> **PROBLEM DETAILS**
Your answer should be the lines from the start of the records through the line with "Cookieverklaring (683, 2149)", copied word for word.

Recorded data
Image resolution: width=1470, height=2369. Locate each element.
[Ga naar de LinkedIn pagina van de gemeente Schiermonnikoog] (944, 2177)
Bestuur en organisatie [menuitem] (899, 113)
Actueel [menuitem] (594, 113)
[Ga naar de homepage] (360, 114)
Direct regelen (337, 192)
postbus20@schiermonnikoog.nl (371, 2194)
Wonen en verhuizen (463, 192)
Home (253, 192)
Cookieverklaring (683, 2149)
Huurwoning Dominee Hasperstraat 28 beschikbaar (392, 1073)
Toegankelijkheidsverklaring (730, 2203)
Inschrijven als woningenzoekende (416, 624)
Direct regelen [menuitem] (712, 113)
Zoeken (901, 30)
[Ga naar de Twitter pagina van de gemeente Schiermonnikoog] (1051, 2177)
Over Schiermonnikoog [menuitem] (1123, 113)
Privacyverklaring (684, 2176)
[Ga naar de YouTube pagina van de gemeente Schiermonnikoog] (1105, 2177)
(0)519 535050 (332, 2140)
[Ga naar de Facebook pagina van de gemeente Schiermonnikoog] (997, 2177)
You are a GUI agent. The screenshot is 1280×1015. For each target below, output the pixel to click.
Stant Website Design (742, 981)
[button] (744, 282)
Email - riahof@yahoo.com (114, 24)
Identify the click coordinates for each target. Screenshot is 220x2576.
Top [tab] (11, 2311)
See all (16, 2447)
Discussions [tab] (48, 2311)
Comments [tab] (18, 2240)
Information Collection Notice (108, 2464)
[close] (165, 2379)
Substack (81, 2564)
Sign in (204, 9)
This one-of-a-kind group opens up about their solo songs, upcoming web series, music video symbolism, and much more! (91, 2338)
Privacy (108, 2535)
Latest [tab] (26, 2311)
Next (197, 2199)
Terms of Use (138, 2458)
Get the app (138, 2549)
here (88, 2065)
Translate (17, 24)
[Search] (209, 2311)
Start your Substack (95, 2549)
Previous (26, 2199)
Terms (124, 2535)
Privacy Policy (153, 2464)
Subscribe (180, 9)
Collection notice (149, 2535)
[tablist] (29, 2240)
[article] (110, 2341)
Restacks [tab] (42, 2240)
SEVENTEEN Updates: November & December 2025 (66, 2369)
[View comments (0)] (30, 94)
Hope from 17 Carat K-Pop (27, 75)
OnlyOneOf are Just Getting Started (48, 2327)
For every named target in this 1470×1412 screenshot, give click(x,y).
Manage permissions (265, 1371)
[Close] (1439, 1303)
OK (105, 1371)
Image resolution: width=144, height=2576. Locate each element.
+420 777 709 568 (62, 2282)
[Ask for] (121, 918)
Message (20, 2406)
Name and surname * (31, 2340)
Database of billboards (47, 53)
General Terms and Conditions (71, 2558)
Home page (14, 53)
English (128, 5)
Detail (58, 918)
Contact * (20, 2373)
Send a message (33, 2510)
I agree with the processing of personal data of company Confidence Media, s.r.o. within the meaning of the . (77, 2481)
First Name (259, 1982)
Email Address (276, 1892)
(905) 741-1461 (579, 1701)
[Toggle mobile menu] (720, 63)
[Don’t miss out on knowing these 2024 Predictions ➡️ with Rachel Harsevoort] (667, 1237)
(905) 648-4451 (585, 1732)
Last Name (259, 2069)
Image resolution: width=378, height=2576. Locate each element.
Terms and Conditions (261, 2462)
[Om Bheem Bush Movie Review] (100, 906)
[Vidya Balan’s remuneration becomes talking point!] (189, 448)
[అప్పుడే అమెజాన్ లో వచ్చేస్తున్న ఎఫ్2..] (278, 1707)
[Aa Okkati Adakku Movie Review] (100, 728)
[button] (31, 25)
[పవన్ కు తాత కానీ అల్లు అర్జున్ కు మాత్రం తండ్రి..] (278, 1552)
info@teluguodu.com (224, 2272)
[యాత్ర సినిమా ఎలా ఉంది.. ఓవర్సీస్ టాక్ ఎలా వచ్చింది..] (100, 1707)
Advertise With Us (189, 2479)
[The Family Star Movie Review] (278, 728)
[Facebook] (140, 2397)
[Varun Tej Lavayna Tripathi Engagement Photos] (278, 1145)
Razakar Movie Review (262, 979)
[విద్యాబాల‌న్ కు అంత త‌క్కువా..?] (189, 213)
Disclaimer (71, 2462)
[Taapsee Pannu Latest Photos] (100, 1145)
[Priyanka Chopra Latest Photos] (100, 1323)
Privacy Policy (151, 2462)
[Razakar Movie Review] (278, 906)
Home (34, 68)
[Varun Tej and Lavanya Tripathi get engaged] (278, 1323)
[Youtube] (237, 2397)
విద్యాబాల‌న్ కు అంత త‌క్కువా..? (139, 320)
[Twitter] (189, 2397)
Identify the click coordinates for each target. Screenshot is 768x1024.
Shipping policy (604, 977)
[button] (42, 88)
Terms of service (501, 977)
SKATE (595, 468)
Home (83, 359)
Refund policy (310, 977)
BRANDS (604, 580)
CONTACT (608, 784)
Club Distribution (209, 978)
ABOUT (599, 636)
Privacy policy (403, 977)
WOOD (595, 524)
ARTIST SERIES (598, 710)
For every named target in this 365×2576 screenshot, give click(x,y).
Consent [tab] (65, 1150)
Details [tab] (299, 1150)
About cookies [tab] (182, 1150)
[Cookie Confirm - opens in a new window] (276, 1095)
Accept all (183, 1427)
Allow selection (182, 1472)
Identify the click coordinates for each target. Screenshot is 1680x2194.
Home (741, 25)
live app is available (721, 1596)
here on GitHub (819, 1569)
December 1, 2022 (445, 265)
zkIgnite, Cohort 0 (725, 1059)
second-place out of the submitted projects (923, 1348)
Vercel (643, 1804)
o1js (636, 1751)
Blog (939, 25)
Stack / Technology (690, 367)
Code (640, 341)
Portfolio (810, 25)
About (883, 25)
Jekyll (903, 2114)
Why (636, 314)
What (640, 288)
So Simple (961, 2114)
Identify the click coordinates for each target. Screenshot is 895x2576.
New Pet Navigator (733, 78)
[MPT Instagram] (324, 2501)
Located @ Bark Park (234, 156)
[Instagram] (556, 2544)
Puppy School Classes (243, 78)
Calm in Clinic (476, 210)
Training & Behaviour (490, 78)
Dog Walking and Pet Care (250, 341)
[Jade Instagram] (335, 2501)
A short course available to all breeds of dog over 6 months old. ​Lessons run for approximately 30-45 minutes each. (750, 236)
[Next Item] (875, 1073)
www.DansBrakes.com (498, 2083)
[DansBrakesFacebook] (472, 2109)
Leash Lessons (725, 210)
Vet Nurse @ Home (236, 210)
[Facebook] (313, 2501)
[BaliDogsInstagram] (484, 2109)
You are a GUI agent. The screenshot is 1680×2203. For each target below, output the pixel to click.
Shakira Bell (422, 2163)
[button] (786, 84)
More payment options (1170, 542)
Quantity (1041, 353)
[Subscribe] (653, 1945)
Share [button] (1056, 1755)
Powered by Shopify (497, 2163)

> **EXERCISE ANSWER**
Image resolution: width=1470, height=2369. Locate each element.
[Ga naar de LinkedIn pagina van de gemeente Schiermonnikoog] (944, 2177)
Bestuur en organisatie [menuitem] (899, 113)
Actueel [menuitem] (594, 113)
[Ga naar de homepage] (360, 114)
Direct regelen (337, 192)
postbus20@schiermonnikoog.nl (371, 2194)
Wonen en verhuizen (463, 192)
Home (253, 192)
Cookieverklaring (683, 2149)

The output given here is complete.